Al “Rigamonti-Ceppi” tira vento di cambiamento: il Lecco sta valutando una svolta in panchina e la posizione di Federico Valente è al centro delle riflessioni del club. Nonostante due annate considerate positive, l’ipotesi di separazione è concreta e apre a un bivio tecnico importante per i blucelesti in vista della prossima Serie C. Sul tavolo ci sono due profili con idee chiare e credenziali solide: Emanuele Troise, reduce da un campionato in crescendo, e Marco Turati, tecnico emergente pronto al salto dopo recenti esperienze nello staff di prima squadra.
Valente e il ciclo al Lecco
Arrivato per dare continuità e metodo, Federico Valente ha accompagnato il Lecco in un percorso di consolidamento, valorizzando giovani e fissando principi di gioco riconoscibili. Il bilancio delle due stagioni è positivo, ma nel calcio i cicli possono esaurirsi quando obiettivi, tempistiche e strategie di mercato non s’incastrano più alla perfezione. La società bluceleste, impegnata a definire budget e organico, sta quindi ragionando sulla panchina con un occhio alla competitività del girone e alla sostenibilità del progetto. In questo quadro, la possibile separazione da Valente verrebbe letta come scelta preventiva per imprimere un nuovo slancio, più che come rottura traumatica.

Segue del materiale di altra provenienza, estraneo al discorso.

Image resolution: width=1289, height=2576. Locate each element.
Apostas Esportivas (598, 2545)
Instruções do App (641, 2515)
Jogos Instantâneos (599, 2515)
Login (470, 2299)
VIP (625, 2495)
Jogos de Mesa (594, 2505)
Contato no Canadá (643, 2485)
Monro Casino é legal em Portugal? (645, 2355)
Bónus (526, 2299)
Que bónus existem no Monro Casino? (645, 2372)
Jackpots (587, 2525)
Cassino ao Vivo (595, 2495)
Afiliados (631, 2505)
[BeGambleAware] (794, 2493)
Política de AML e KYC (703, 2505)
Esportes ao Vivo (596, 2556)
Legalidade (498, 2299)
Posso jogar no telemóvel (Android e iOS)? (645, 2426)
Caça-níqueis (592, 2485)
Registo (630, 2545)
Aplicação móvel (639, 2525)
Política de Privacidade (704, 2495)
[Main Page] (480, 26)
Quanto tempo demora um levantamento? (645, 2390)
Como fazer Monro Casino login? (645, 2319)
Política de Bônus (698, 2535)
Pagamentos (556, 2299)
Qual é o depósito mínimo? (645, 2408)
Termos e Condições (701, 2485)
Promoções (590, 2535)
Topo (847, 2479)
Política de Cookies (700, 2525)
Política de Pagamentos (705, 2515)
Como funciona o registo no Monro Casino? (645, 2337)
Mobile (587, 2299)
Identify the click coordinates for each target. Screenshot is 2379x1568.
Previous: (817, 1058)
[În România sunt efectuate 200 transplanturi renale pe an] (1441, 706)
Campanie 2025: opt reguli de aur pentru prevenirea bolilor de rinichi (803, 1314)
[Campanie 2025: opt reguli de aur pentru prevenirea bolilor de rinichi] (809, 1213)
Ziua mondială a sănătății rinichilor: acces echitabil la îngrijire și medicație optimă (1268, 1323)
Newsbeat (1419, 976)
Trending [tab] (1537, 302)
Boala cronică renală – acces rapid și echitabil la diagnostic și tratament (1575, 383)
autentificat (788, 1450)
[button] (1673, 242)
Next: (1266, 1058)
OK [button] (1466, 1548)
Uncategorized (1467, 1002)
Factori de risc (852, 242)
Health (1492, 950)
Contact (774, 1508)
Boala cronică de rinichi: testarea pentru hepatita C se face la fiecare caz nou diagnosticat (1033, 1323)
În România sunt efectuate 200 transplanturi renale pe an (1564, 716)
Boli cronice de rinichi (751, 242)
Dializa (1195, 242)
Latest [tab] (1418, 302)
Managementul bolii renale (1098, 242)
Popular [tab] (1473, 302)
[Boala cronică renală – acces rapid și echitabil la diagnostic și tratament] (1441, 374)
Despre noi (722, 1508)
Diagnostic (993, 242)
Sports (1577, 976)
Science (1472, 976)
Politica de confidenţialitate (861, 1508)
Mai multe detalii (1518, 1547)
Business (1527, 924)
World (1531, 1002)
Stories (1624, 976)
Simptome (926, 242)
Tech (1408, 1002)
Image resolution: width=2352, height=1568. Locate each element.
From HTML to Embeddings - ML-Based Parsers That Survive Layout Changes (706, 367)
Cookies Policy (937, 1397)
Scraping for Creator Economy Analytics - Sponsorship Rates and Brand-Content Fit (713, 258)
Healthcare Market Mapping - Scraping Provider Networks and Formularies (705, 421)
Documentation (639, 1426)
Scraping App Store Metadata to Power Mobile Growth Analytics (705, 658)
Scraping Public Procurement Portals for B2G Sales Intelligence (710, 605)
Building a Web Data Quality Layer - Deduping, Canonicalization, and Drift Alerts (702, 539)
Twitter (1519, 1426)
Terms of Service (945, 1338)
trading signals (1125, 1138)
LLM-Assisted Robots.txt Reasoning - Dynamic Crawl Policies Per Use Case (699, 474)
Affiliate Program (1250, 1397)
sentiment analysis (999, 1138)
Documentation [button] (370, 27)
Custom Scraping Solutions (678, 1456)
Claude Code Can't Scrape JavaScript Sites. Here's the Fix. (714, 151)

Troise, identità e risultati
Il primo nome forte è Emanuele Troise, protagonista di un brillante settimo posto con il Lumezzane. Il suo calcio mira a organizzazione, intensità e cura della fase di non possesso, senza rinunciare a principi propositivi. Troise ha mostrato capacità di adattare il sistema ai profili a disposizione, lavorando sulla crescita individuale e collettiva. Per il Lecco, significherebbe puntare su un allenatore capace di dare subito una struttura competitiva, utile in Serie C dove equilibrio e dettagli fanno la differenza. La sua candidatura piace per continuità metodologica e per l’attitudine a valorizzare un gruppo con ambizioni playoff.
Turati, l’alternativa pronta
Marco Turati rappresenta un’opzione altrettanto concreta: negli ultimi mesi è stato accostato allo staff di Vincenzo Italiano, ma i recenti movimenti sulle panchine hanno rimesso in gioco il suo futuro, rendendolo disponibile per una guida da primo allenatore. Il suo profilo coniuga conoscenza del campo e attenzione ai particolari, qualità preziose in un torneo ad alta densità come la Serie C. Per i blucelesti sarebbe una scelta di prospettiva, con l’idea di un progetto tecnico moderno, fondato su principi chiari e una comunicazione efficace con lo spogliatoio. Un percorso potenzialmente virtuoso, se accompagnato da un mercato mirato alle esigenze del suo calcio.
Tempi e strategie del club
La decisione sulla panchina Lecco non potrà tardare: il calendario impone di allineare presto staff e organico in vista del ritiro. La dirigenza sta tracciando la rotta tra stabilità e rinnovamento, valutando compatibilità economiche, programmazione e obiettivi sportivi. Che si punti su Troise o su Turati, la priorità è garantire continuità operativa e una rosa coerente con il modello di gioco prescelto. L’ambiente attende segnali, consapevole che una scelta ponderata ora può incidere sull’intera stagione, in un girone dove margini e gerarchie si costruiscono già nelle prime settimane.